The outlook for the global manufacturing industry remains positive, reports New York-based finance service company Moody’s.
The inaugural global report considers fundamental business conditions for manufacturers in North America, Europe and Asia-Pacific over the next 12 to 18 months.
“We expect industry EBITDA (earnings before interest, taxes, depreciation, and amortization) growth of 3.1% through 2018, on strong market demand indicators and improvements in operating efficiencies and profitability,” says David Berge, Moody’s Senior Vice President.
Moody’s views modest EBITDA growth of 1%-3% as an indication of average operating conditions in the industry, while growth in excess of this range would be considered above-average. Conversely, growth of less than 1% would indicate a deteriorating operating environment.

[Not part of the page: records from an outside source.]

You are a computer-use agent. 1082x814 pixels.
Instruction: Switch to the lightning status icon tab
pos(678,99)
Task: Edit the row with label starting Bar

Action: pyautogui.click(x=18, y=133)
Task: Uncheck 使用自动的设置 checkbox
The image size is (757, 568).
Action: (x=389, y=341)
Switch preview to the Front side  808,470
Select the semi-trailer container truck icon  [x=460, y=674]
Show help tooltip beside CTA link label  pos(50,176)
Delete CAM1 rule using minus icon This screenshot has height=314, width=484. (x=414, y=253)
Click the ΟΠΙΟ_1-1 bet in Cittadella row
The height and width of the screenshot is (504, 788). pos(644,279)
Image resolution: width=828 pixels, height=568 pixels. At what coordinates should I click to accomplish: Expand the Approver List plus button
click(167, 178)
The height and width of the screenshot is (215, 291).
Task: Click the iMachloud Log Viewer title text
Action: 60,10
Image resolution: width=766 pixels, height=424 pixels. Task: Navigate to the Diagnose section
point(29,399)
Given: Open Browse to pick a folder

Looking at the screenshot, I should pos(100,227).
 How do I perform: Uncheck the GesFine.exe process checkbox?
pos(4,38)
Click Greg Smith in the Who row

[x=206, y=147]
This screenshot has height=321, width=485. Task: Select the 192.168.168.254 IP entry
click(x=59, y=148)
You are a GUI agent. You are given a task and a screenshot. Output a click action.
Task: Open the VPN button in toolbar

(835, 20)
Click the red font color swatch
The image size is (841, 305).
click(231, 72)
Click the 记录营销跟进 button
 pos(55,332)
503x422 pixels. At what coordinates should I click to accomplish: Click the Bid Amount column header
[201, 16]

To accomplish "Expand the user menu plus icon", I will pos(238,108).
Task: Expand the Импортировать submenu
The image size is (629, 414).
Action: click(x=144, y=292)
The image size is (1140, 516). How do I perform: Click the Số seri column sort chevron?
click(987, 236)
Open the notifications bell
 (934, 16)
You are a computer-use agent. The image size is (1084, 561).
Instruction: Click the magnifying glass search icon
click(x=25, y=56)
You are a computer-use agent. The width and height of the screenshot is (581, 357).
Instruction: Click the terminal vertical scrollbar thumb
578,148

North American and European manufacturers will benefit from very strong economic indicators, particularly each region’s Manufacturing Purchasing Managers’ Index (PMI).
In Asia-Pacific, manufacturing growth will be driven in large part by technology, mainly strong demand in the processes and controls segments for electric components and semiconductor products.
Among manufacturing segments, Moody’s expects demand growth to be strongest in aerospace and defense, due to robust order levels and support from defense budgets, and weakest among suppliers to utilities, which face increased pricing pressure.
Commodities-driven segments, such as agriculture and mining, are rebounding from their cyclical troughs, while energy/chemicals, automotive and transportation (including automotive) should see modest growth.
The manufacturing industry is also forecast to face less environmental risk than the highest risk industries. However, risks are rising due to intensifying global efforts to limit carbon emissions.
According to the report, environmental risks are higher than average in some manufacturing segments, including suppliers to the automotive, oil gas and mining industries, which will experience elevated carbon transition impacts.
Manufacturers with large business portfolios have significant abilities to redesign products in response to environmental risks and liabilities.
Moody’s expects manufacturers’ efforts to respond to evolving environmental risks to be one of the factors that reshapes product lines and markets in the years ahead. In some cases, this will result in opportunities rather than risks due to growth in such areas as solar power, electric vehicle components, and improved emissions control systems.
In the Asia-Pacific region, Moody’s expects strong demand in the growing processes and controls segments for electric components and semiconductor products, including memory chips and imaging sensors.
According to the report, demand in this region is primarily supported by rising Internet of Things (IOT) investments and slowing but still-healthy growth in shipments of mobile devices.